Data for processing:
════════════════
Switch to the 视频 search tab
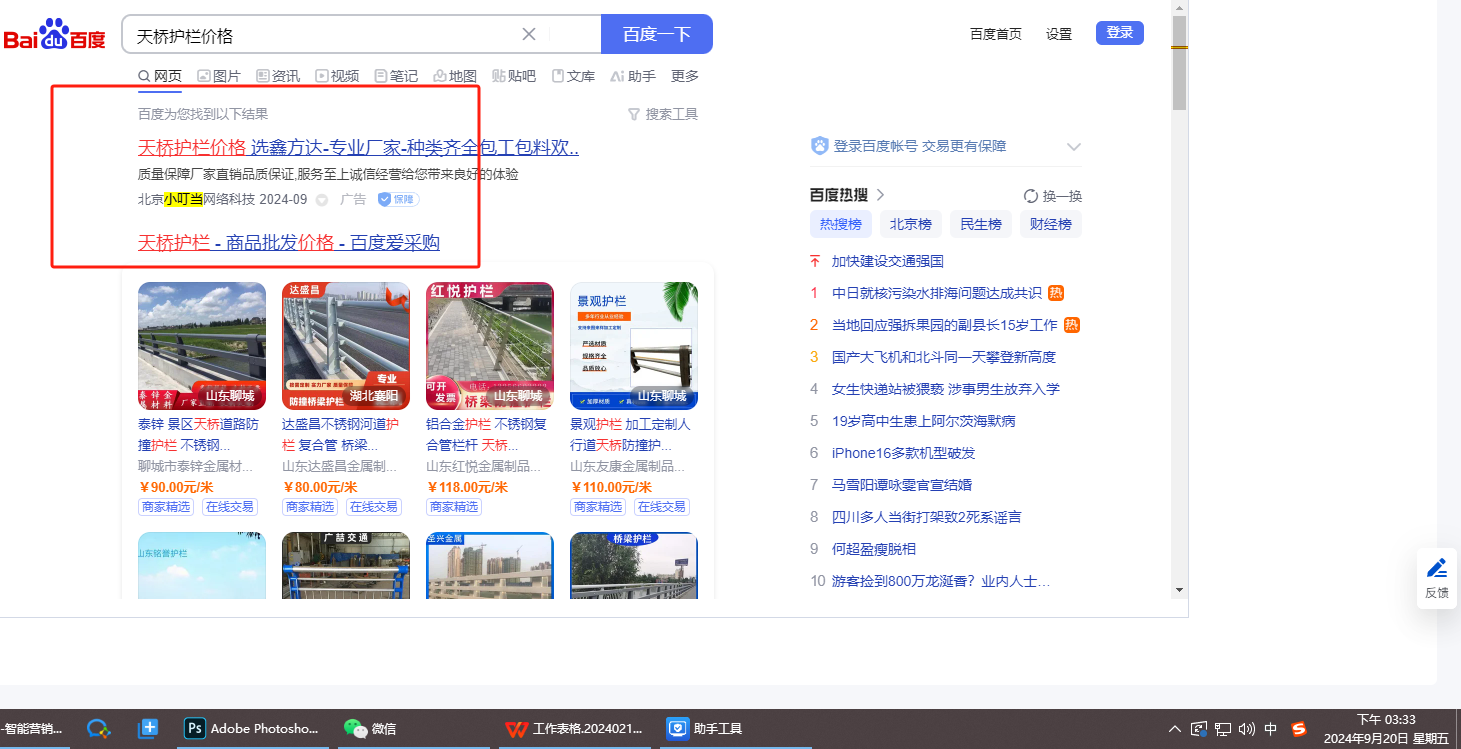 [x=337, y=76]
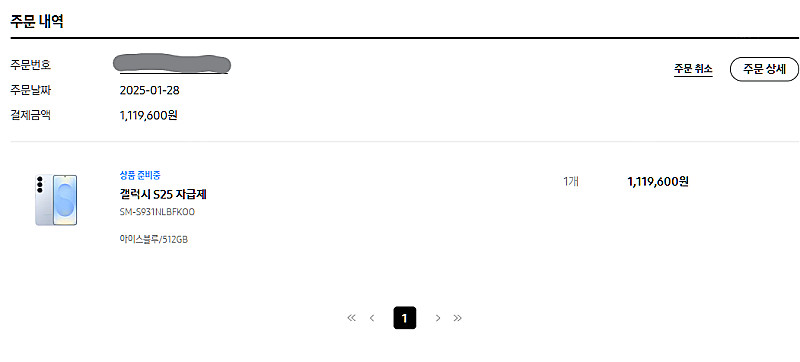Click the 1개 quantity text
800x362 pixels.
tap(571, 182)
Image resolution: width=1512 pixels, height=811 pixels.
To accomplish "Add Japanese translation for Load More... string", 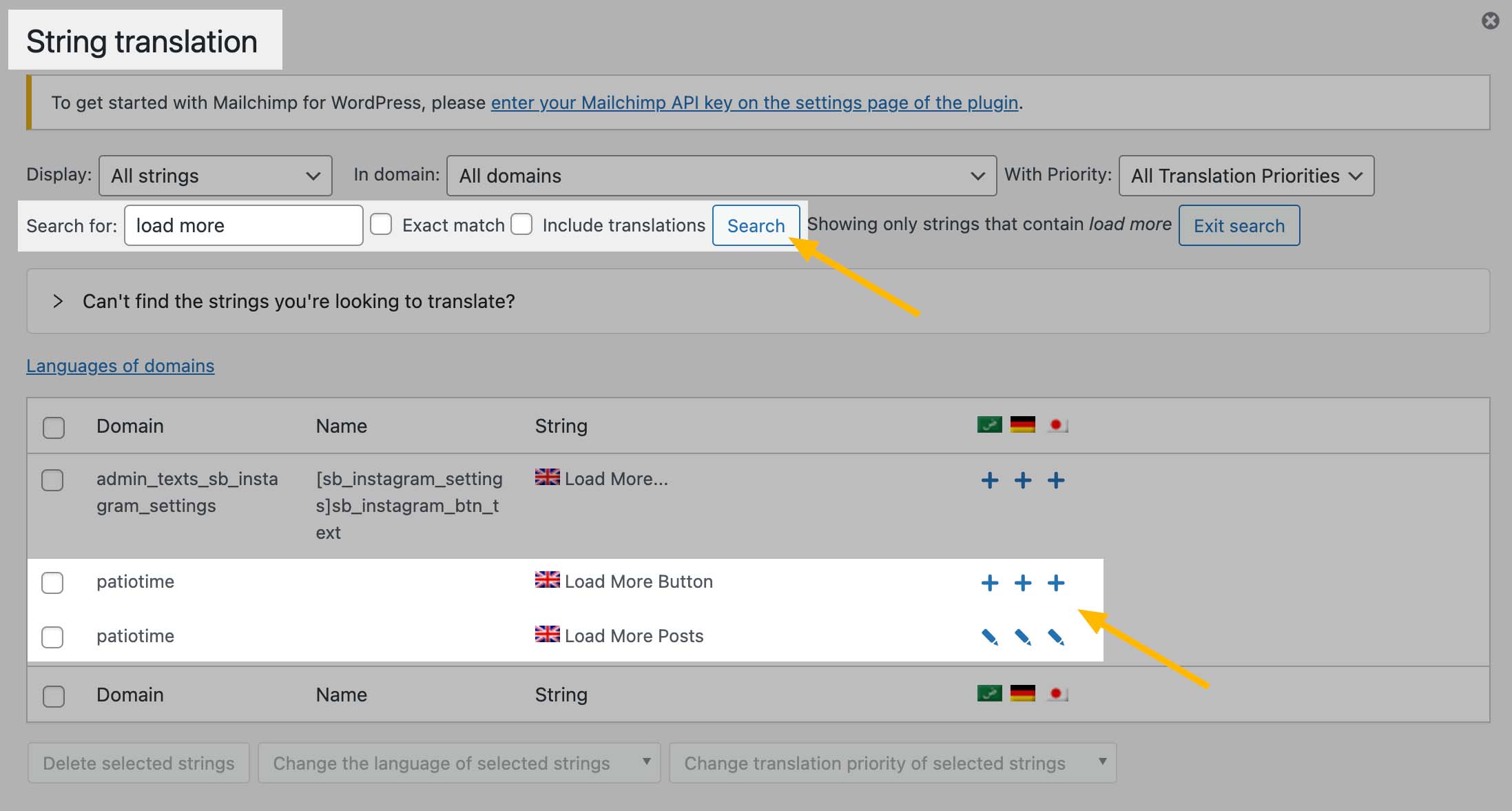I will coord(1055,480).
════════════════
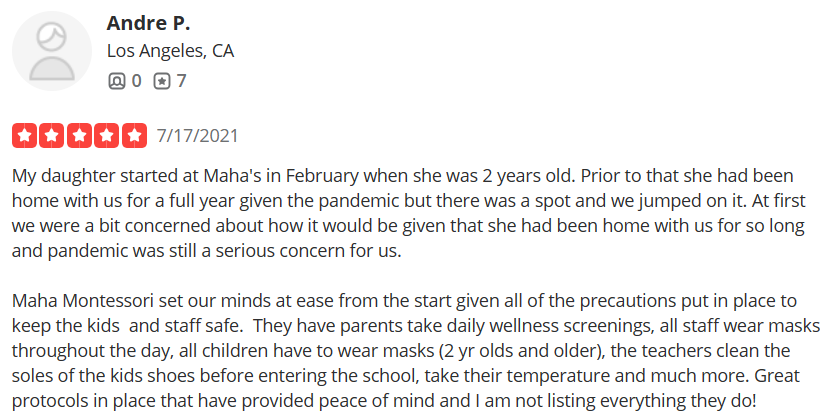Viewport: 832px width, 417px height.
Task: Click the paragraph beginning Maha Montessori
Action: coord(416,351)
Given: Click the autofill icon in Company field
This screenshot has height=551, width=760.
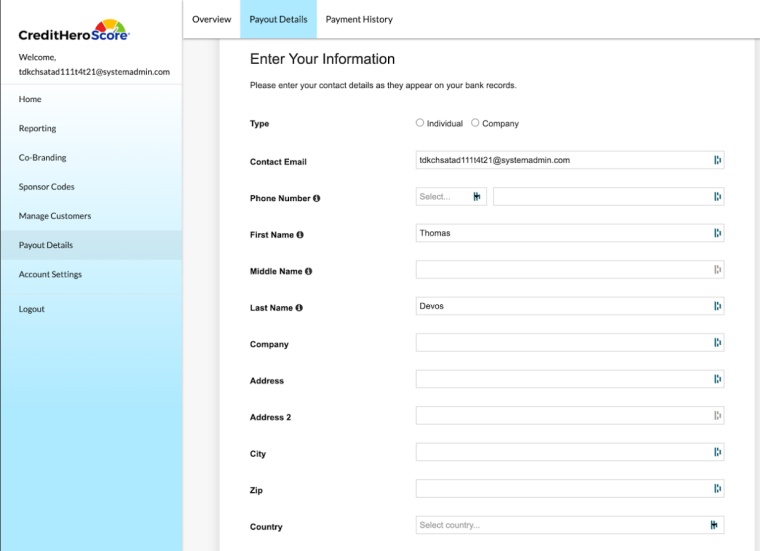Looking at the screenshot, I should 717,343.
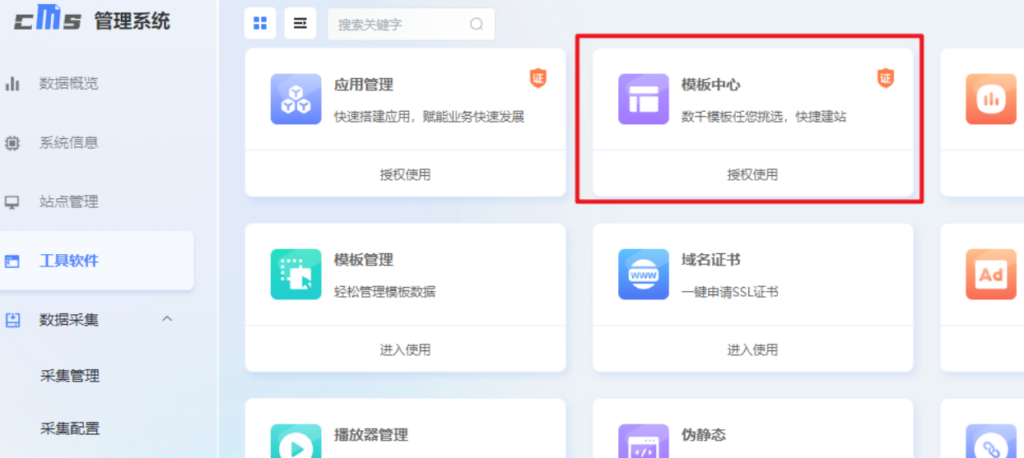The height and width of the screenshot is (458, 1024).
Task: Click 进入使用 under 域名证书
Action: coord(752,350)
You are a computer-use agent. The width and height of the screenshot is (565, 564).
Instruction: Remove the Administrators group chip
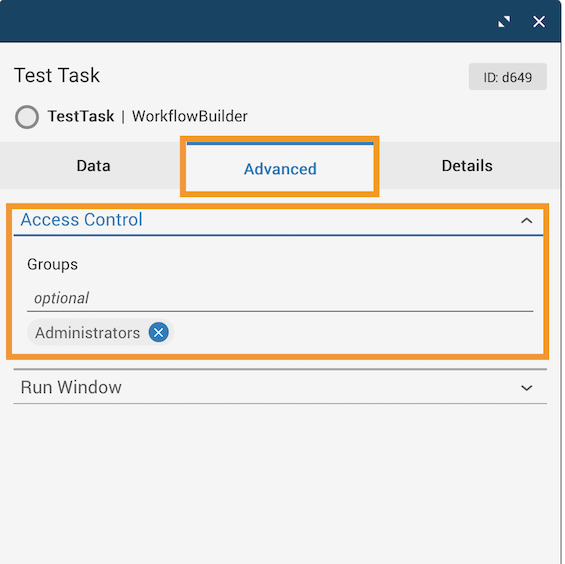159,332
════════════════
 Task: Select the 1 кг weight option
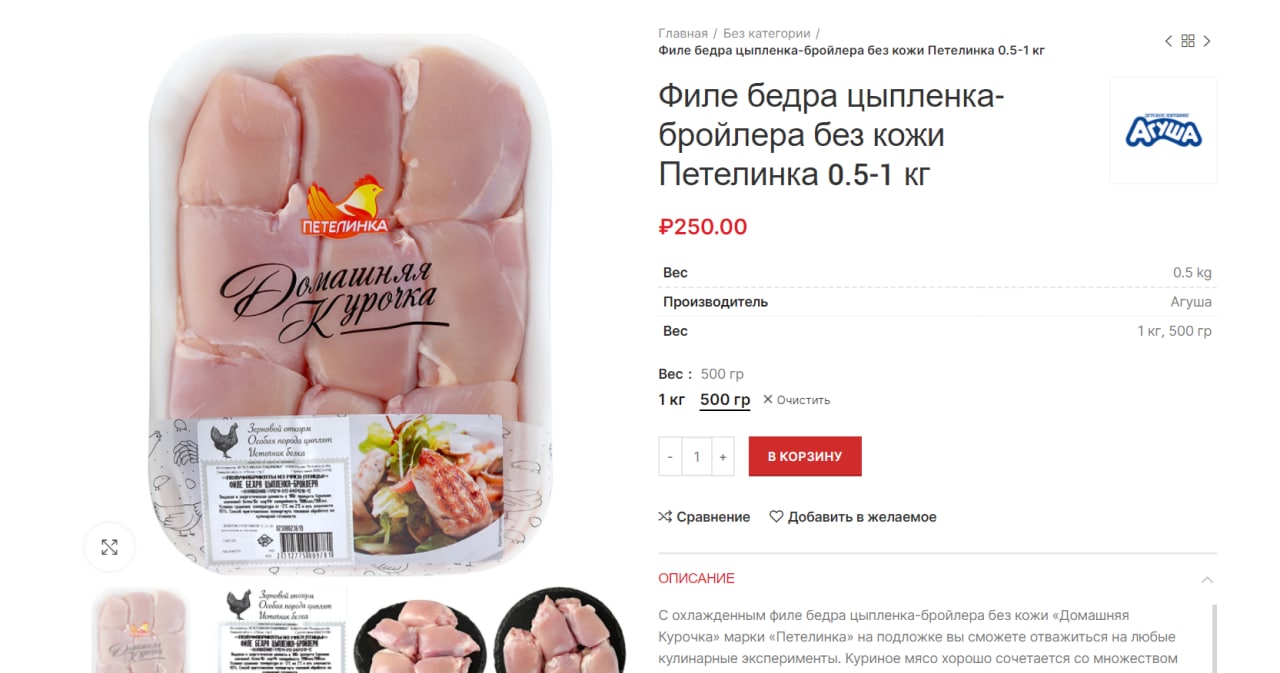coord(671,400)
════════════════
Direction:
Please count how many of the rows above contain the string "pixels", matching case exactly, and give only that number.

Completed exercise:
2